**** RECORDS FOR THIS EXERCISE ****

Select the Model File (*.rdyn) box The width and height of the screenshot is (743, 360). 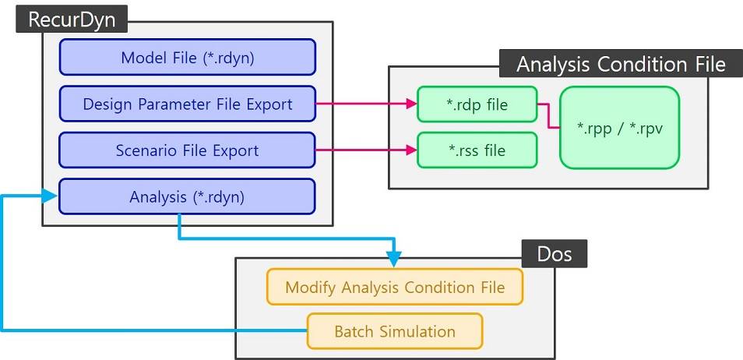point(187,57)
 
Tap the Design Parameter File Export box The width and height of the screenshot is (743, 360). point(187,104)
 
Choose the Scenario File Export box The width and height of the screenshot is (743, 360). point(187,150)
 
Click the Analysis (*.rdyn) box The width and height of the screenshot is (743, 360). point(187,197)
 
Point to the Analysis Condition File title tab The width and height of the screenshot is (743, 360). point(620,63)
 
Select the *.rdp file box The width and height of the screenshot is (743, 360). point(477,104)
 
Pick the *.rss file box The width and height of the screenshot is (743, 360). point(477,150)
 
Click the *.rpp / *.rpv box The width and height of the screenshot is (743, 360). point(619,127)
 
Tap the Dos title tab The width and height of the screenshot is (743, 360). point(555,255)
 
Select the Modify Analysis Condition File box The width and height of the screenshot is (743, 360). point(395,287)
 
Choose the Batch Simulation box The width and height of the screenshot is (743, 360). point(395,331)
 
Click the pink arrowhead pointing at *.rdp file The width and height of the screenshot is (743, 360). point(410,104)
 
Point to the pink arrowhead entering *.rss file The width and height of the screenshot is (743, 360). point(410,150)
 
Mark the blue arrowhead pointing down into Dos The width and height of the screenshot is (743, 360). point(394,258)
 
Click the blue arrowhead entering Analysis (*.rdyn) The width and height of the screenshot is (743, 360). point(52,197)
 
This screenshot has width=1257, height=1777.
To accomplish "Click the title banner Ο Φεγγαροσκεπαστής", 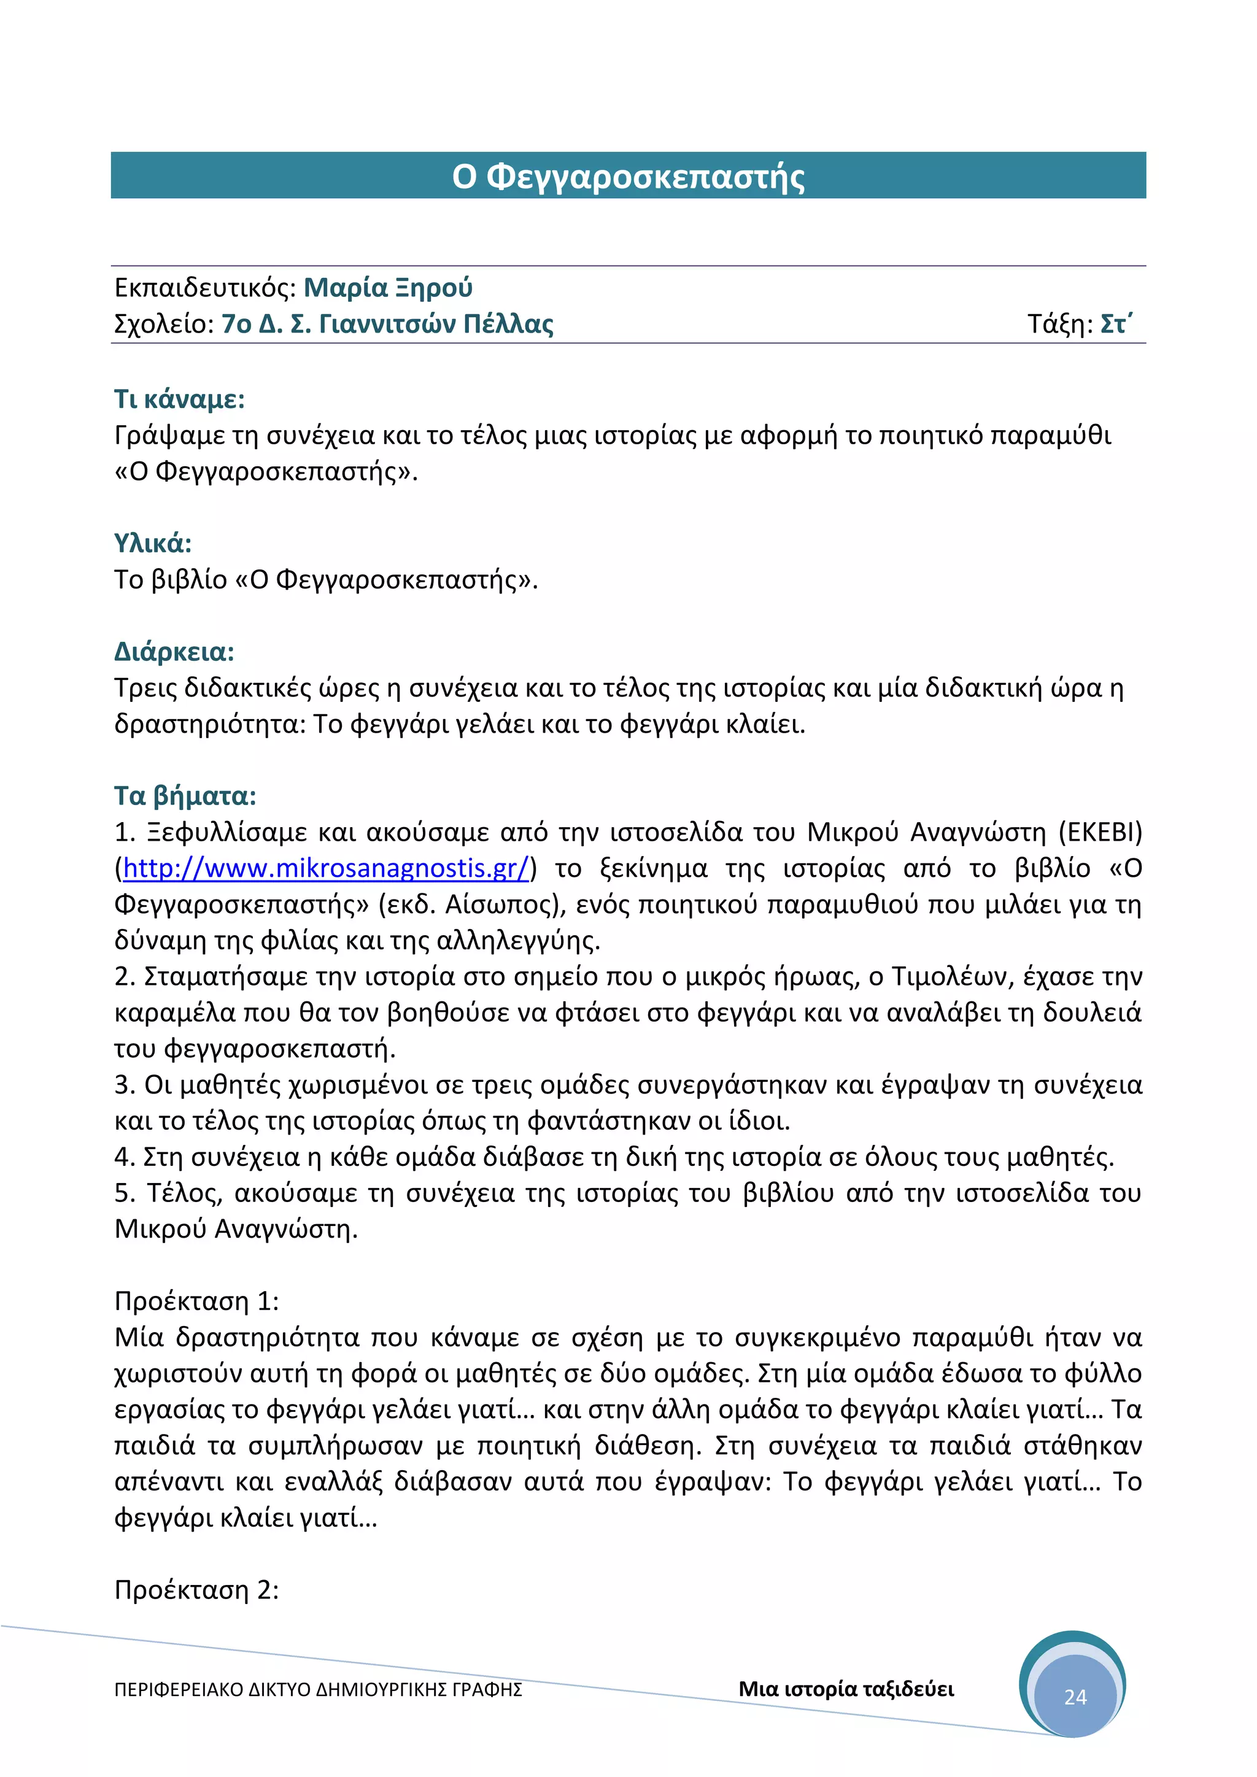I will (x=628, y=177).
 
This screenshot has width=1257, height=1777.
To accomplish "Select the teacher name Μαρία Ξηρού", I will (x=388, y=288).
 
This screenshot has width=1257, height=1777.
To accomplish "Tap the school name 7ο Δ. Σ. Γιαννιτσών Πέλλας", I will (x=388, y=323).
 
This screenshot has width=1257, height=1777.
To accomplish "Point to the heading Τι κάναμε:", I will (x=180, y=399).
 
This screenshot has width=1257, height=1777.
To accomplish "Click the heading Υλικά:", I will (x=152, y=543).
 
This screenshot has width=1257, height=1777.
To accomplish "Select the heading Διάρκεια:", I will (x=174, y=652).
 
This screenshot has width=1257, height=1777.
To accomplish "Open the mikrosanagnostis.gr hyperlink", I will (x=326, y=868).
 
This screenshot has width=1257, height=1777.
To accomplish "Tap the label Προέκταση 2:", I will (x=196, y=1590).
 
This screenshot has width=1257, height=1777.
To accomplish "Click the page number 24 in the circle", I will (x=1075, y=1697).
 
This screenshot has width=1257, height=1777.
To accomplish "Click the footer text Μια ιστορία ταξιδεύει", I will (x=846, y=1689).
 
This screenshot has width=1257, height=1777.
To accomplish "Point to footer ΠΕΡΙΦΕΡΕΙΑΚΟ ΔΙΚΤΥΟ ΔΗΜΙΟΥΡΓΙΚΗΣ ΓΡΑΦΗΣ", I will (x=318, y=1689).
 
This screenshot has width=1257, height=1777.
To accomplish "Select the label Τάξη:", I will (x=1059, y=323).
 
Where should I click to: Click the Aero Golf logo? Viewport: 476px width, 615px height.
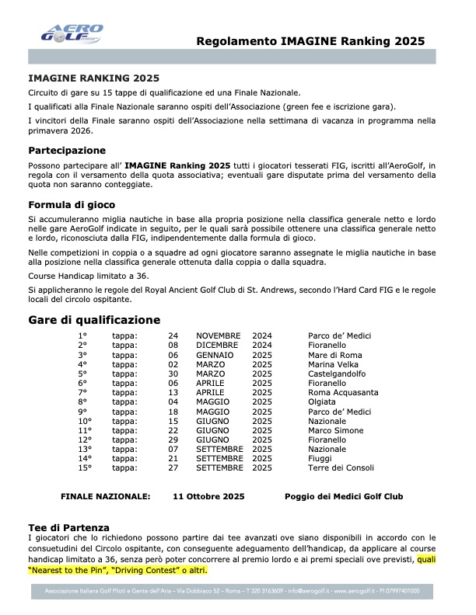[71, 33]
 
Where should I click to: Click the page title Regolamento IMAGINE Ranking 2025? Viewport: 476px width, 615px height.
[310, 40]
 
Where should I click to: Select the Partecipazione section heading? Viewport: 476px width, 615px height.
[67, 150]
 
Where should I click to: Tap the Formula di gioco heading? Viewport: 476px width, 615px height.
[72, 205]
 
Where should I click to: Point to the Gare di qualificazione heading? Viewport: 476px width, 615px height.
[94, 319]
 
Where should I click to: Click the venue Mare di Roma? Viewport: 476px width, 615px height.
[335, 355]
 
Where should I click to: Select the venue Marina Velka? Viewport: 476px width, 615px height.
[334, 364]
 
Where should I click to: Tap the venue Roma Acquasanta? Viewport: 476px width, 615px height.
[342, 392]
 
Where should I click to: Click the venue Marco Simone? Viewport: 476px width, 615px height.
[335, 430]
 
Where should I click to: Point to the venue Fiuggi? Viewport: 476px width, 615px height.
[321, 458]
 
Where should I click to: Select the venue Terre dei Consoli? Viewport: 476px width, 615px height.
[341, 467]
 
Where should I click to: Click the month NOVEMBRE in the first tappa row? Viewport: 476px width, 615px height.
[220, 335]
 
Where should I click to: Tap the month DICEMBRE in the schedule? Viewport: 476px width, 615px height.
[219, 345]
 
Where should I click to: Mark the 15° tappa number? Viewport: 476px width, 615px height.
[85, 467]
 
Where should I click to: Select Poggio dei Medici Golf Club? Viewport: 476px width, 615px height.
[344, 496]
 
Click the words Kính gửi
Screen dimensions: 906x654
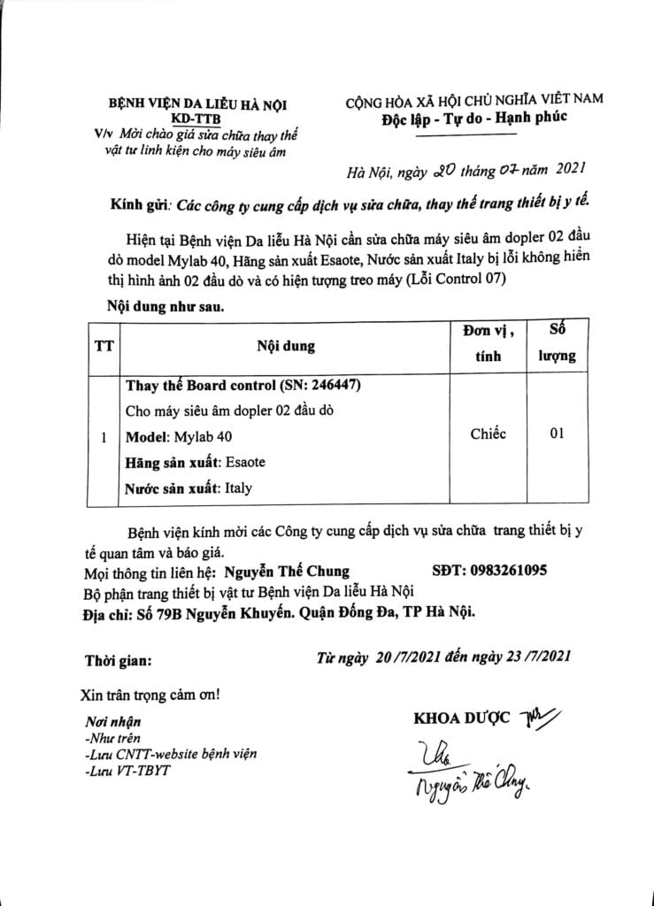coord(140,202)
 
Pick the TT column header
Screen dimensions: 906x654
coord(104,346)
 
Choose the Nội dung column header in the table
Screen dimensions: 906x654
coord(285,346)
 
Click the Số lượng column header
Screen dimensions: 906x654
coord(558,344)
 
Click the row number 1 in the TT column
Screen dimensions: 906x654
coord(104,436)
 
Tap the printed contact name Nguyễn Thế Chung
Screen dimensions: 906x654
coord(286,572)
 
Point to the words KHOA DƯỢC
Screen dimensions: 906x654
coord(461,718)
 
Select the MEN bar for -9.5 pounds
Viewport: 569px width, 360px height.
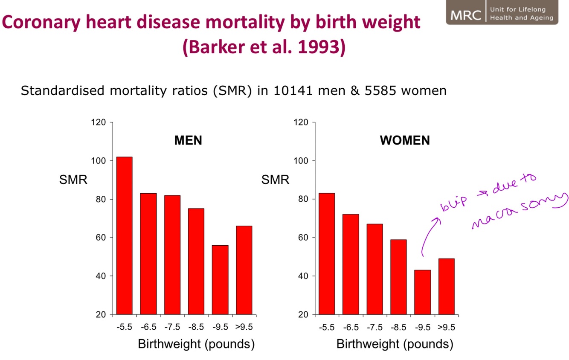(x=220, y=279)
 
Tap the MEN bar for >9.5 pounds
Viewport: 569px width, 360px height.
(x=244, y=270)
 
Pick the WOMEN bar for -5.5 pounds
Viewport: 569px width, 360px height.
(x=326, y=253)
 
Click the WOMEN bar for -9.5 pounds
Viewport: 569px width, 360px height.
(x=422, y=292)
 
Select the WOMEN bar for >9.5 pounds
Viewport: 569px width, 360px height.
(x=446, y=286)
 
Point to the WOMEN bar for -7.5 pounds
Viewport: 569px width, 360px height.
(x=374, y=269)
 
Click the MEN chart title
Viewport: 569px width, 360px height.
(x=188, y=140)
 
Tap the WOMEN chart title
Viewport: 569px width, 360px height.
(x=405, y=140)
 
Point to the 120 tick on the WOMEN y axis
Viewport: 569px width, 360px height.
(x=301, y=122)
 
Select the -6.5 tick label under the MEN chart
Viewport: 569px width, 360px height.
(x=148, y=327)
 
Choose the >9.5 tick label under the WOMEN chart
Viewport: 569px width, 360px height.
(x=446, y=327)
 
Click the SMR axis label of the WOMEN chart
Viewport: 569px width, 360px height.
(x=275, y=180)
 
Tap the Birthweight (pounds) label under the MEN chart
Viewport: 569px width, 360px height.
(x=196, y=344)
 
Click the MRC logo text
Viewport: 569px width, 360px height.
(x=465, y=15)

****

[WORK INSTRUCTIONS]: Copy everything from the line containing "Tap the WOMEN chart title" down to the end of the items, swapping "WOMEN" for "FEMALE" and keeping the rest unchanged.

[WRITTEN REPLY]:
Tap the FEMALE chart title
Viewport: 569px width, 360px height.
(x=405, y=140)
 
Point to the 120 tick on the FEMALE y axis
Viewport: 569px width, 360px height.
(x=301, y=122)
 
Select the -6.5 tick label under the MEN chart
Viewport: 569px width, 360px height.
(x=148, y=327)
 
Choose the >9.5 tick label under the FEMALE chart
Viewport: 569px width, 360px height.
(x=446, y=327)
 
Click the SMR axis label of the FEMALE chart
Viewport: 569px width, 360px height.
(x=275, y=180)
 
Tap the Birthweight (pounds) label under the MEN chart
Viewport: 569px width, 360px height.
(x=196, y=344)
 
Click the MRC logo text
Viewport: 569px width, 360px height.
(x=465, y=15)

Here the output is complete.